Our travel expert Bev Fearis shares her advice for a smooth, safe holiday.
Travelling overseas is fun, exciting and will introduce you to new people, cultures, experiences, sights and sounds. And usually, whether you’re a seasoned globetrotter or a nervous traveller, it goes without a hitch. In the rare event that something does go wrong, it’s often preventable so here are some expert tips to help ensure a safe and stress-free trip.
1. Stay in contact
Store the contact details of the nearest British embassy or consulate and the local police in case of an emergency. “Leave your contact details, insurance policy details and itinerary with family or friends – or store them online,” advises the Foreign and Commonwealth Office. It’s also a good idea to keep paper and digital copies of important documents such as passports, visas and plane tickets.
2. Travel light
Only carry the credit or debit cards you plan to use on your trip and if you take more than one, carry them separately. Use hotel safes to lock away items you don’t need with you. Carry small change for coffees and ice creams and keep notes in a separate pocket so you don’t have to frequently get your purse or wallet out.
3. Be properly insured
Get travel insurance and make sure it covers you for any activities you might do. Extreme, winter or water sports are often add-ons, so check the small print
4. Do a health check
Check specific health advice for each destination with The Travel Health Network (travelhealthpro.org.uk) at least eight weeks before your trip. “You can request certain prescription medications from your GP in advance,” advises Vicki Brown, Editor at Responsible Travel, “but do check the entry requirements of each country you are visiting to check it’s legal there – and remember to take a copy of the prescription with you.”
5. Blend in and stay alert
Follow local customs and dress, behave accordingly and obey local laws. Don’t openly display valuables and considering a padlock on suitcases or backpacks. Be discreet when looking at maps and approach people carefully if you need to ask for directions. Be especially careful in crowded tourist hotspots where pickpocketing might be more rife – travel advice pages will highlight risky areas. Pre-book airport transfers where possible, or research licensed companies and their hours of operation before you depart. If in doubt, head directly to the official airport or airline information desk.
6. Drive carefully
Be aware of the different driving rules, such as speed limits and rights of way, and also that driving styles might be very different to those in the UK. The FCO advocates driving defensively and to expect the unexpected at all times. Some of the rules might seem strange but need to be followed. In Spain, for example, you have to carry a spare pair of prescription glasses with you, and you can be fined for driving while barefoot, wearing flip-flops or any backless or open-toed footwear.
7. Swim safe
It goes without saying to always follow pool rules and safety signs and to check warning flags and signs on beaches, lakes or rivers. Beware of dangerous currents in the sea, perhaps by asking locally. If you’re caught in a rip tide, try to keep calm and swim parallel to shore until you come out of the rip so you can swim back. Never swim alone and always supervise children, even in pools with a lifeguard present. Never swim at night after drinking alcohol. Even if you regularly swim in a pool, remember that open water swimming can be very different, advises travel industry body ABTA.
8. Avoid sunstroke
Sunstroke is one of the most common problems for Brits when overseas. The NHS advises to avoid the sun between 11am and 3pm, drink plenty of safe drinking water, use sunscreen, take cool baths and showers, wear light-coloured and loose clothing, and avoid excess alcohol, caffeine and extreme exercise. Children and the elderly are particularly vulnerable to heatstroke because their bodies don’t regulate temperature variations as effectively. Those who suffer with obesity, hypertension, alcoholism or mental illness are also more at risk.
9. Check the weather
Monitor the local weather, especially in long-haul destinations when it can be less predictable. If you’re doing outdoor activities, make sure you’re wearing the right clothes, especially on your feet.

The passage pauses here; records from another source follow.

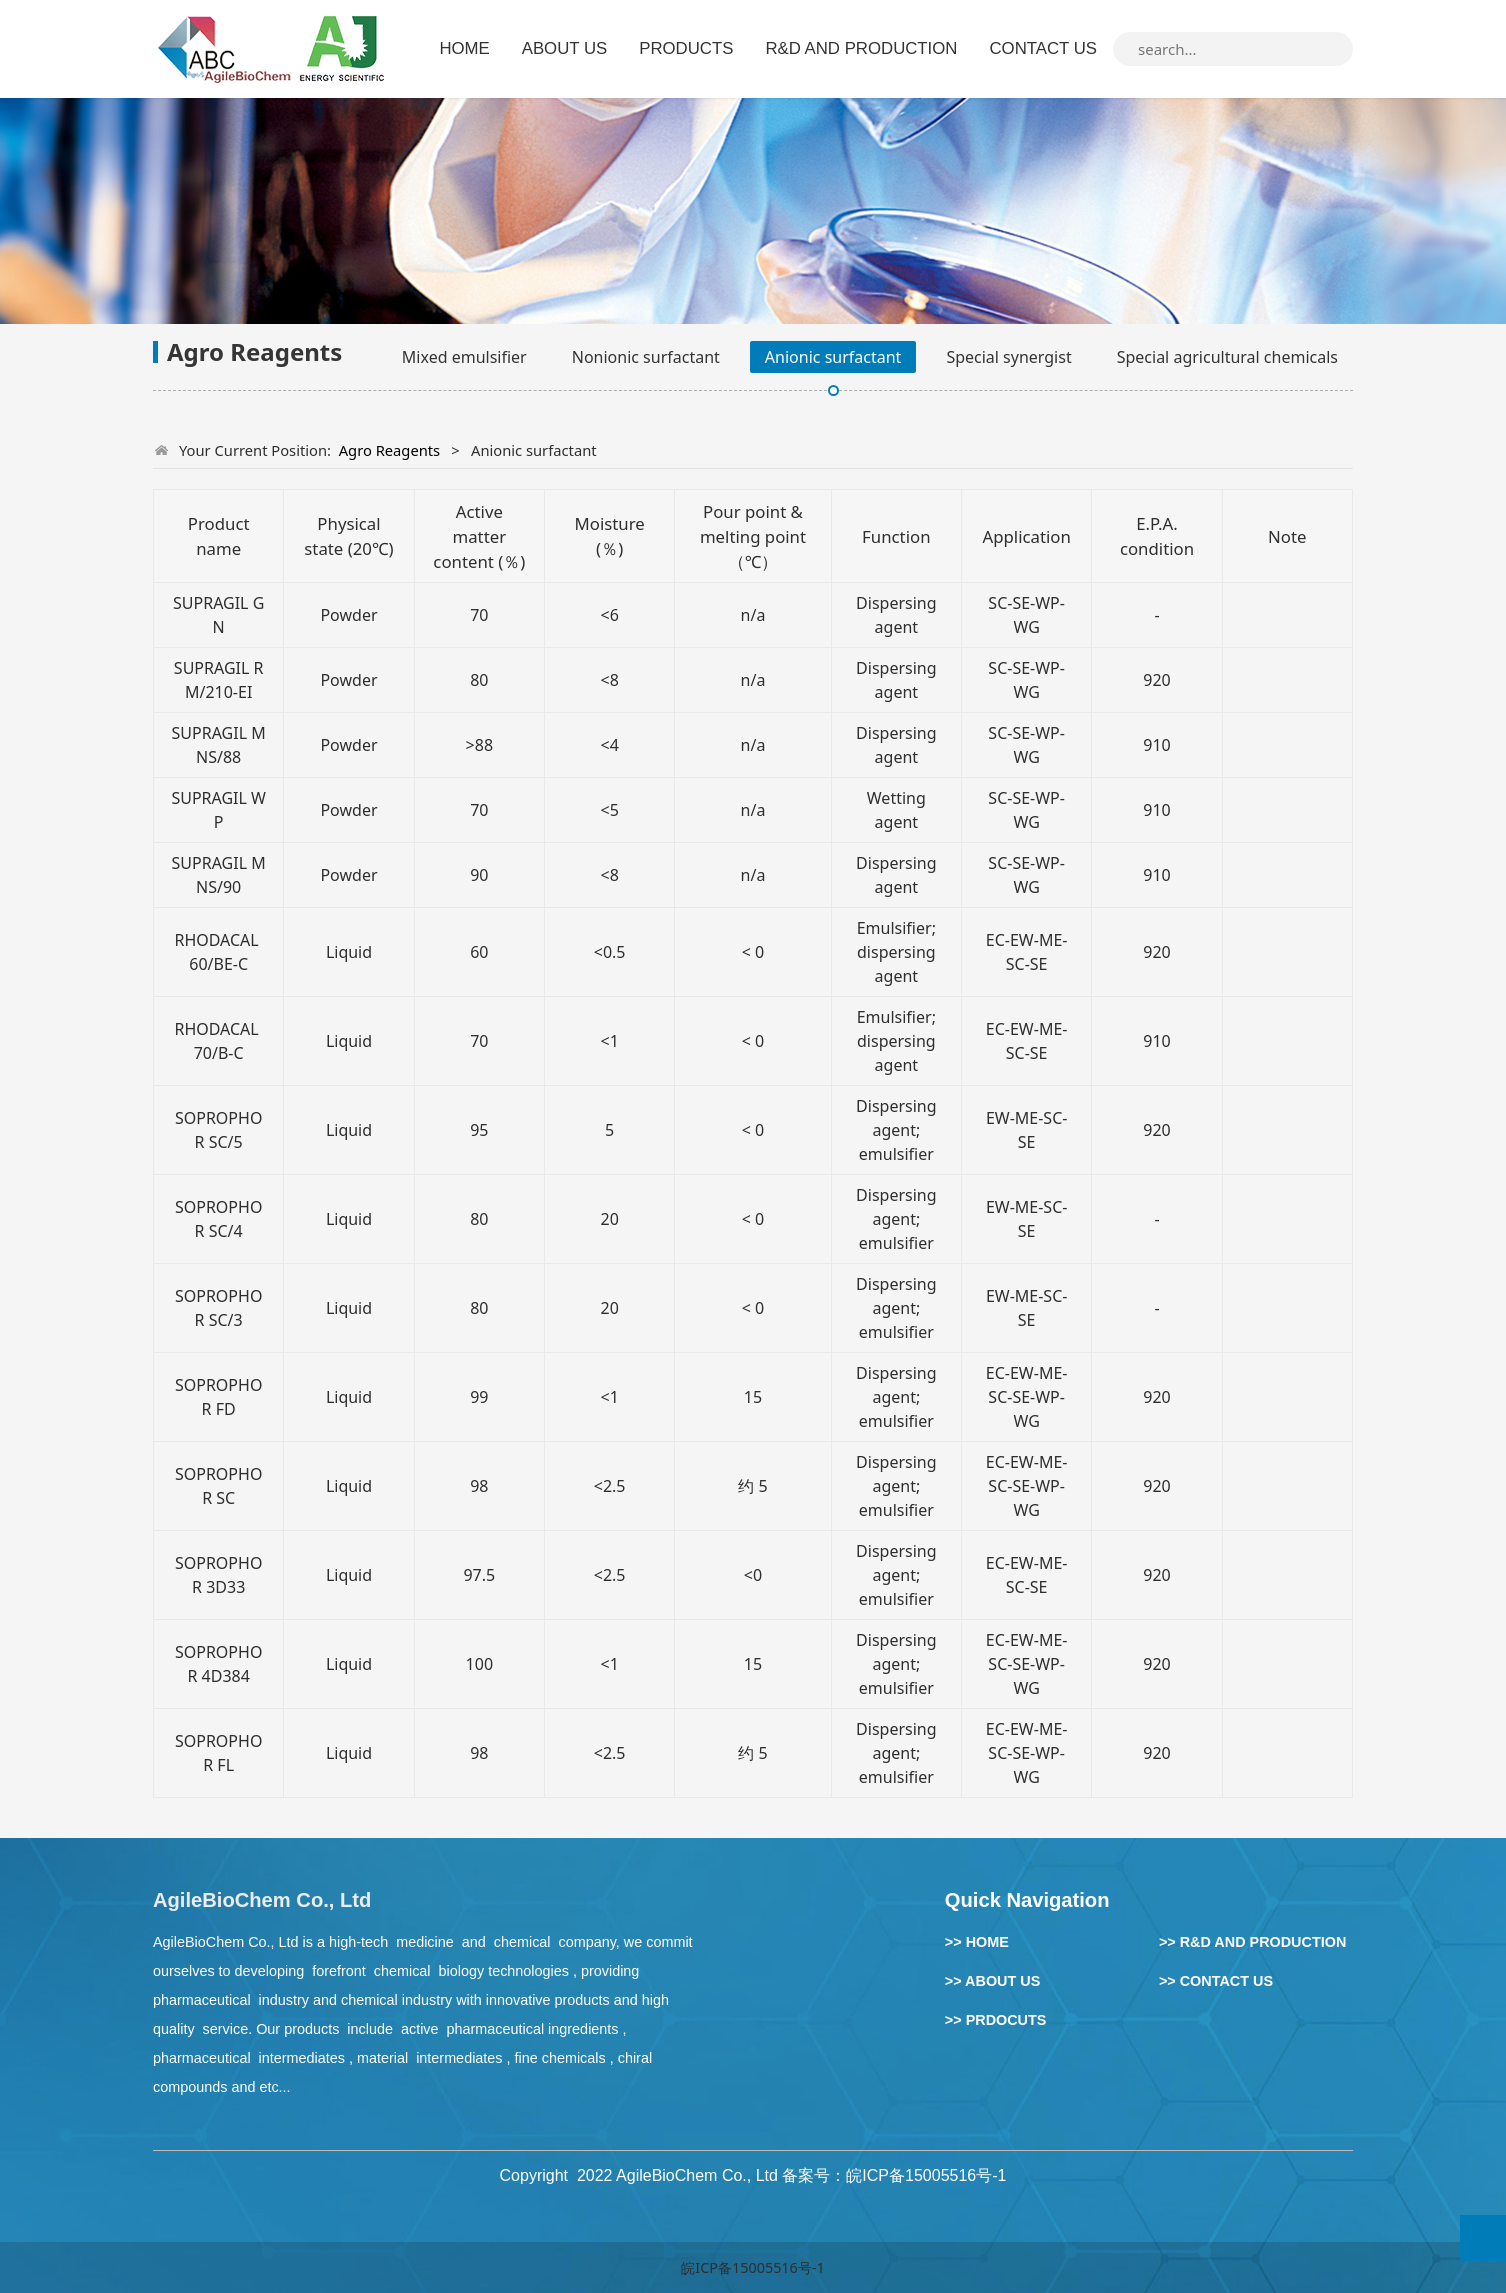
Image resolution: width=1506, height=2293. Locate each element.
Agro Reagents (390, 450)
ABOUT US (564, 48)
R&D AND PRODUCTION (861, 48)
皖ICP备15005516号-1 (752, 2267)
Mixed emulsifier (464, 357)
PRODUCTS (686, 48)
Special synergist (1008, 357)
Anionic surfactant (833, 357)
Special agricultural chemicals (1227, 357)
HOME (464, 48)
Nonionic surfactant (646, 357)
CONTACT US (1043, 48)
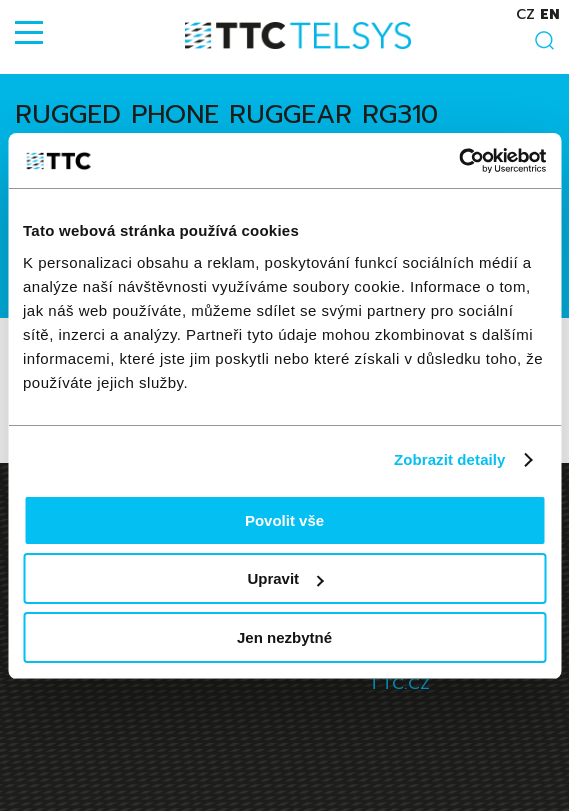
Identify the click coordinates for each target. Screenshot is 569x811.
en (549, 14)
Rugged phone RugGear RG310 (226, 114)
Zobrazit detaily (450, 459)
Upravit (285, 578)
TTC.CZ (399, 684)
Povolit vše (284, 520)
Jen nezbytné (284, 637)
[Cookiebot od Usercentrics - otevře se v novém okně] (458, 161)
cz (525, 14)
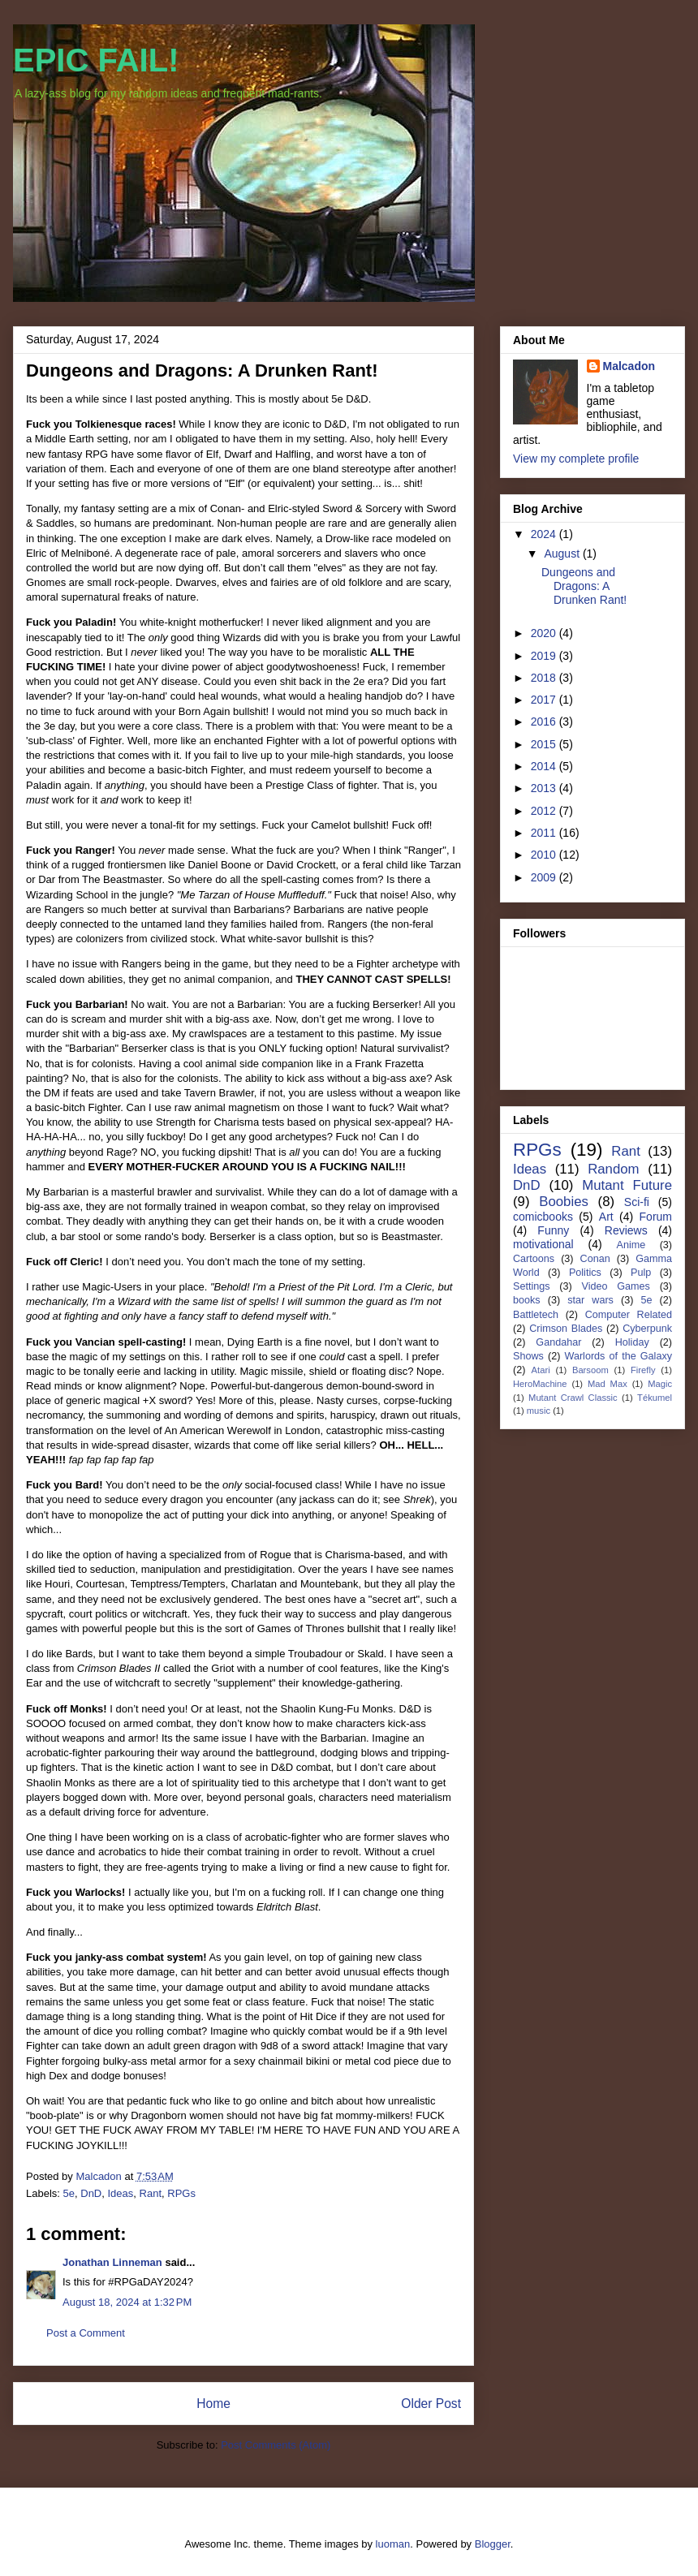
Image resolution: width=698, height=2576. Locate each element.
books (527, 1300)
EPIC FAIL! (96, 60)
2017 (545, 699)
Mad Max (607, 1384)
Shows (528, 1356)
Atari (541, 1370)
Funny (553, 1230)
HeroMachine (540, 1384)
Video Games (615, 1286)
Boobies (563, 1201)
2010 (545, 854)
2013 (545, 788)
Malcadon (629, 366)
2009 (545, 877)
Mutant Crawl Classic (573, 1397)
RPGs (181, 2193)
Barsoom (590, 1370)
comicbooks (543, 1216)
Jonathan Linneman (112, 2262)
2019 (545, 655)
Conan (595, 1258)
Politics (585, 1272)
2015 (545, 744)
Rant (151, 2193)
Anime (630, 1245)
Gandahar (558, 1342)
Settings (531, 1286)
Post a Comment (85, 2333)
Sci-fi (636, 1201)
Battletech (535, 1314)
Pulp (641, 1272)
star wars (590, 1300)
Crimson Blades (565, 1328)
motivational (543, 1244)
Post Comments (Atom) (275, 2445)
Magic (660, 1384)
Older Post (431, 2403)
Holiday (632, 1342)
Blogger (493, 2544)
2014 (545, 766)
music (538, 1410)
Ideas (121, 2193)
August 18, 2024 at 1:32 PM (127, 2302)
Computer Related (628, 1314)
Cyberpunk (647, 1328)
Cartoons (533, 1258)
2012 (545, 810)
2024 (545, 534)
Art (606, 1216)
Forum (656, 1216)
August (563, 553)
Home (213, 2403)
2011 (545, 832)
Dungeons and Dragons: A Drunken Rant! (584, 586)
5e (69, 2193)
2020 (545, 633)
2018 (545, 677)
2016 (545, 721)
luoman (393, 2544)
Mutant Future (627, 1185)
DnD (90, 2193)
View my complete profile (576, 458)
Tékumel (654, 1397)
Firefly (643, 1370)
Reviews (626, 1230)
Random (613, 1169)
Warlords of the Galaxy (619, 1356)
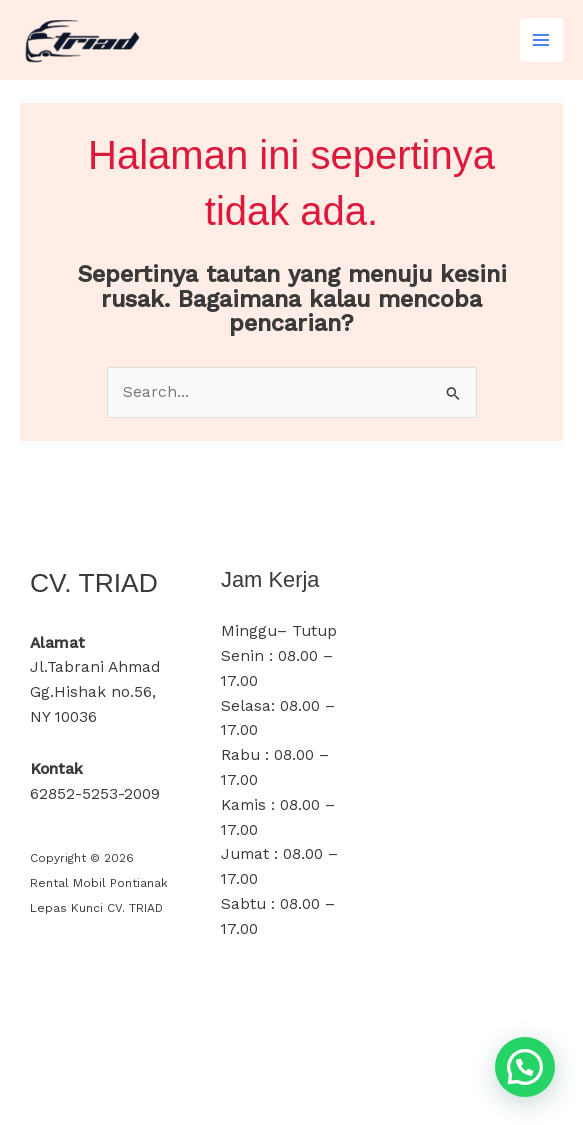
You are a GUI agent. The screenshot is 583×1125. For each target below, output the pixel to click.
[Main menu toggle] (541, 39)
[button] (525, 1067)
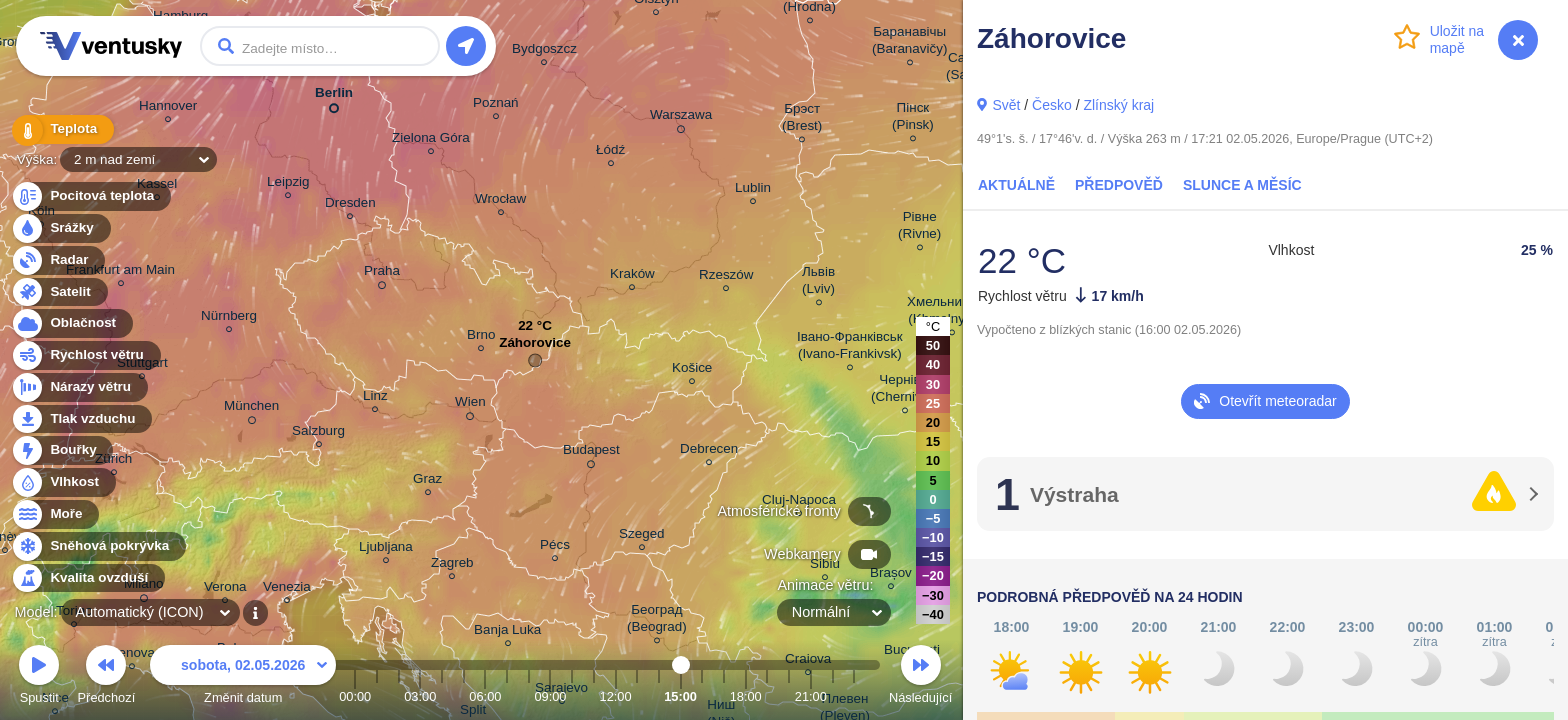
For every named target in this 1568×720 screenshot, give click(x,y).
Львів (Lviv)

10. Watch what you consume
You’re probably already aware that some destinations might not have the same hygiene standards as the UK, but the risk of illness is also higher because of unfamiliar ingredients and the stress of travel, both of which can upset digestion. Getting a flavour of the local cuisine is part of any holiday, but avoid untreated water and watch out for dirty plates and lukewarm buffets. Salads, shellfish, chicken and reheated rice are particularly hazardous. And take care when having a holiday tipple – it can be easier to become intoxicated when drinking alcohol abroad as drinks might have a higher alcohol volume or measures may be larger.
11. Trust your instincts
Holidays are all about relaxing and trying new things – but don’t take risks that you wouldn’t in the UK. Only book activities with properly licensed and insured operators and, before taking part, satisfy yourself that adequate safety precautions are in place. If your instinct tells you something’s wrong, then trust it. It’s better to be safe than sorry.